Risk Assessment – Firstly, you need to identify the risks of your organization. For example, coronavirus, theft, hacking, ransomware, and system crashes. The risk assessments help you gain an overview so you can narrow your efforts to areas that are above your risk appetite. The risk assessments are based on our threat and vulnerability catalogs as well as probability. Then, you can do an impact assessment - FIT, CIA, or your own setup.
Identify information assets - You must identify information assets that are relevant to your information security – i.e. data controllers, data processors, suppliers, and systems. It will provide an overview of the scope of your information security work. This means you get a strategic management tool that helps you determine the objectives, boundaries, and responsibilities of your IT security policy.
Gather information – Using a structured questionnaire, based on the control objectives of the ISO 27001 standard, you are guided through the information gathering process. The ISMS solution makes it possible to delegate information tasks to different people, so the most qualified employees provide the input. You can also create specific questionnaires that target your data processors and system administrators.
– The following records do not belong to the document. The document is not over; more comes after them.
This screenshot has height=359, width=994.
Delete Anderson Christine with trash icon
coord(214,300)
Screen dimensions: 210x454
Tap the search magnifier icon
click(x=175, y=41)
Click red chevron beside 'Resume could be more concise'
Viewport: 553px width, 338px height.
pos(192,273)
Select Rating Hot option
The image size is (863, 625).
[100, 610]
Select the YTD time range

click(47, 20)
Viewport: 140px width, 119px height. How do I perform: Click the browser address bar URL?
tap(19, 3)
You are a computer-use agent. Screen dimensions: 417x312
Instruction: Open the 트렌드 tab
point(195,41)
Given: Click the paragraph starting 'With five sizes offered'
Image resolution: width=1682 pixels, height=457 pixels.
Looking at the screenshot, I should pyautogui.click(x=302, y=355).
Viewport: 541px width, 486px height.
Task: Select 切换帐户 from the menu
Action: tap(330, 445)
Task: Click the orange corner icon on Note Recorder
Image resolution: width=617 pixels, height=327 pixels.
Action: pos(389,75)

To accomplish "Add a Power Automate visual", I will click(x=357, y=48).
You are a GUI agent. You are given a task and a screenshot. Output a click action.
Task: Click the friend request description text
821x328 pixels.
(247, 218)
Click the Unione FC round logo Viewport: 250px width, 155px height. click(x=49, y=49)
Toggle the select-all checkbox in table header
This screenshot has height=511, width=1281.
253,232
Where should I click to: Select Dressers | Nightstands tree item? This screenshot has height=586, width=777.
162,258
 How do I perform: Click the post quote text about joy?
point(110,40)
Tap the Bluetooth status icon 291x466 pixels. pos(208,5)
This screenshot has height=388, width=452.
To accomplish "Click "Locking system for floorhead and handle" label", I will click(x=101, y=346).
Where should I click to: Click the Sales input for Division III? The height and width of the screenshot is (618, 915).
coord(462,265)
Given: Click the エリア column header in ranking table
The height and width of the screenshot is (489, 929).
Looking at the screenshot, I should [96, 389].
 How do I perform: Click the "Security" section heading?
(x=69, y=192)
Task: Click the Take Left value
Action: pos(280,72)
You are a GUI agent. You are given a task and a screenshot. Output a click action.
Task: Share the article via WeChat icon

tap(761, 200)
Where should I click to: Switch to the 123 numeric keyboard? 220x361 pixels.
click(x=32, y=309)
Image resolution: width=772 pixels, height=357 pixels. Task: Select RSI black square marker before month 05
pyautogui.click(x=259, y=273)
Gap Analysis - Once the necessary information has been collected, you need to create and associate risks with your systems and data processors. This will allow you to do a gap analysis where you compare the 114 Annex A control objectives with your information. Along the way, you can easily extract a complete Statement of Applicability (SoA) document and get a full documentation of the organization's security measures.
Mitigating Actions and Controls - When the gap analysis has been made, you will have a 114-step plan for your further work. Link controls or initiatives at each step that minimize the gap and mitigate the identified risk. Controls may include, for example, samples, logs, and back up tests.